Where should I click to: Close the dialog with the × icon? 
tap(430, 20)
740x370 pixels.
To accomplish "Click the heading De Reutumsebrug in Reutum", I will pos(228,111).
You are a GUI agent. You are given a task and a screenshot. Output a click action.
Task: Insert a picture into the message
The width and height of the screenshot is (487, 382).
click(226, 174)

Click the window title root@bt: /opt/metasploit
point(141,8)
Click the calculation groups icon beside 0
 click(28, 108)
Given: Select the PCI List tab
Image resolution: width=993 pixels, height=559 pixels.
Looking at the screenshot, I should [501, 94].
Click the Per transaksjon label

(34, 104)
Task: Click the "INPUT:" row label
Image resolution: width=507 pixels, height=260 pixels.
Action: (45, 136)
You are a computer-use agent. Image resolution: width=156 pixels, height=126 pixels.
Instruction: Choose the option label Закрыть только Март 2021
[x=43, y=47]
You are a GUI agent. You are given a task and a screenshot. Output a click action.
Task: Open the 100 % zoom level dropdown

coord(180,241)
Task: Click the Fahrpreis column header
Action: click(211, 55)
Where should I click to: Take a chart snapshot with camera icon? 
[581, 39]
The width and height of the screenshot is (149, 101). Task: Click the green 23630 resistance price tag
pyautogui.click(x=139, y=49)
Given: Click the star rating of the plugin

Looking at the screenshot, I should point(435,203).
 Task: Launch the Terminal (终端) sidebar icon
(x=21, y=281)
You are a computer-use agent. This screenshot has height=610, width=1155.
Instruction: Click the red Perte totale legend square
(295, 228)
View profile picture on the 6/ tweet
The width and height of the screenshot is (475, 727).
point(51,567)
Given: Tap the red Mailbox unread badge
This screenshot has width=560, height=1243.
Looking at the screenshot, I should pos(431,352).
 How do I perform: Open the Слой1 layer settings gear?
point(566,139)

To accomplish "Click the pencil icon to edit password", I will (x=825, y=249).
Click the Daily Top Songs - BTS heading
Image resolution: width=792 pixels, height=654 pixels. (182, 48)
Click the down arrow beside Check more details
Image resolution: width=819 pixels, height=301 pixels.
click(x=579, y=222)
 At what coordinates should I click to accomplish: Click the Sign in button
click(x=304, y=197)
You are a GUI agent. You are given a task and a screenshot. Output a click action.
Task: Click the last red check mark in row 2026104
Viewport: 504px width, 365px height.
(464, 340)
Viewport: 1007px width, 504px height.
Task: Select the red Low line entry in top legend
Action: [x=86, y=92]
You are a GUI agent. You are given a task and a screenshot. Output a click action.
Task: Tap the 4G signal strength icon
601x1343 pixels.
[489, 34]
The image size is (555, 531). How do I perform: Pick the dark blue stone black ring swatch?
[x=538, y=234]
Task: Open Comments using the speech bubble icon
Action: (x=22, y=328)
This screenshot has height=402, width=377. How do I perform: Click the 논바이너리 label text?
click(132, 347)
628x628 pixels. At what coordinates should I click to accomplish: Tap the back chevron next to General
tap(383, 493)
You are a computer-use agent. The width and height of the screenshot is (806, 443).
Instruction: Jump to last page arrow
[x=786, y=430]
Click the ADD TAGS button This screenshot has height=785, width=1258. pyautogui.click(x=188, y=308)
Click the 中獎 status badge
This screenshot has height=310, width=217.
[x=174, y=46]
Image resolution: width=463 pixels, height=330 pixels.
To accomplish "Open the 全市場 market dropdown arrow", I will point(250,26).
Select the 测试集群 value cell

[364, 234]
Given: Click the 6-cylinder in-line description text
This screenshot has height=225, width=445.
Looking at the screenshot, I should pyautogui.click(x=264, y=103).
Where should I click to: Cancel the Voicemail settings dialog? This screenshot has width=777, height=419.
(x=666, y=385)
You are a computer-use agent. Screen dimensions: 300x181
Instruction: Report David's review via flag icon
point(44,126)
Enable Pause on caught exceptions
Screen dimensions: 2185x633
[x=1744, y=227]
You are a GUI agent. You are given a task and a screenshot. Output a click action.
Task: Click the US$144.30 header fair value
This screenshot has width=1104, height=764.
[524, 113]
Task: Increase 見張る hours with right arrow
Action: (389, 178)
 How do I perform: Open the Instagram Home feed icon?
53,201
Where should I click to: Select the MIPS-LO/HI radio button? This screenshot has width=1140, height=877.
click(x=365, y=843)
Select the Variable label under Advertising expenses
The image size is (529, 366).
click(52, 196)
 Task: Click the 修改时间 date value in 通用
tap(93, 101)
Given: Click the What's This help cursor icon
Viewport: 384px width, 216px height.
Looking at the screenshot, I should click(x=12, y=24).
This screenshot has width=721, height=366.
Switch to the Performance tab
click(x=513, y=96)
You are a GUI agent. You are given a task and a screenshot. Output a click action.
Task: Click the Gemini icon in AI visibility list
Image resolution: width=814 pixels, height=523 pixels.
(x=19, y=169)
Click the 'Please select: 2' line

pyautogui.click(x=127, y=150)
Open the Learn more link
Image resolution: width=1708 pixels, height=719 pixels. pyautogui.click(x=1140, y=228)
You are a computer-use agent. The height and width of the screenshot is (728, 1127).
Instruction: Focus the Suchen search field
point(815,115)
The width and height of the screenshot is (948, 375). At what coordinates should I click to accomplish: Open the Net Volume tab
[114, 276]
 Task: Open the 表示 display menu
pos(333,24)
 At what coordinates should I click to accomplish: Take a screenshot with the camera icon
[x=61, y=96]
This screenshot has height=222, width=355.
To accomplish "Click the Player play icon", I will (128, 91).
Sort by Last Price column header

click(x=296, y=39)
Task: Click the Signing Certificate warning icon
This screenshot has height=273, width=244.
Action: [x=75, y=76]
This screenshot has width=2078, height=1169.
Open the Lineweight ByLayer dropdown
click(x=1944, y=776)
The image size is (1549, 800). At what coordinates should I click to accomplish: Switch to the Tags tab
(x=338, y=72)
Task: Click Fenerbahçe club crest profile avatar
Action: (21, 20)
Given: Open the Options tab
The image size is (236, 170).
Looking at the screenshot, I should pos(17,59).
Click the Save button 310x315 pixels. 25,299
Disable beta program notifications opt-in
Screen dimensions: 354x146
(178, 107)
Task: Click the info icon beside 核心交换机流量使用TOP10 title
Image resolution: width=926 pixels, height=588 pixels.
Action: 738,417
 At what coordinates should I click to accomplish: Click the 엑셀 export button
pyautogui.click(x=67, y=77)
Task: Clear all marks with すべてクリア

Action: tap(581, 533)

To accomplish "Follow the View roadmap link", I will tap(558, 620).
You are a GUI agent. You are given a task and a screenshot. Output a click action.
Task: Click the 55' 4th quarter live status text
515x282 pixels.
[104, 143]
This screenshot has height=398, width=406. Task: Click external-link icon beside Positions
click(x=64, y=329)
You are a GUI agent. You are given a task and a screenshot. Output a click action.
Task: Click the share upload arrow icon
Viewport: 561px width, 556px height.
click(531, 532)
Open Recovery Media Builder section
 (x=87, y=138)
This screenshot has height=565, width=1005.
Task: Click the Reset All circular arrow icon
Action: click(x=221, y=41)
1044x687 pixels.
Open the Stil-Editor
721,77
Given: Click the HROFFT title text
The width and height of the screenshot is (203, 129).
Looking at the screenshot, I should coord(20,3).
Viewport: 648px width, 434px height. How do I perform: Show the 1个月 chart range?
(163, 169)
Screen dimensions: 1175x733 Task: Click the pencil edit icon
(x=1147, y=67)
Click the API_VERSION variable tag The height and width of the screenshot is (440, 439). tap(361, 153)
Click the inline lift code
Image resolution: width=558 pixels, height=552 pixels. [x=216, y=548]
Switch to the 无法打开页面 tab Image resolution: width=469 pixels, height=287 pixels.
#####
In the entries above, find each line containing the string "computer" and copy it.

** ANSWER TO THE EXERCISE **
You are a computer-use agent. Image resolution: width=156 pixels, height=126 pixels.
You are a computer-use agent. This screenshot has height=610, width=1155.
You are a computer-use agent. The width and height of the screenshot is (806, 443).
You are a computer-use agent. Screen dimensions: 300x181
You are a computer-use agent. The height and width of the screenshot is (728, 1127).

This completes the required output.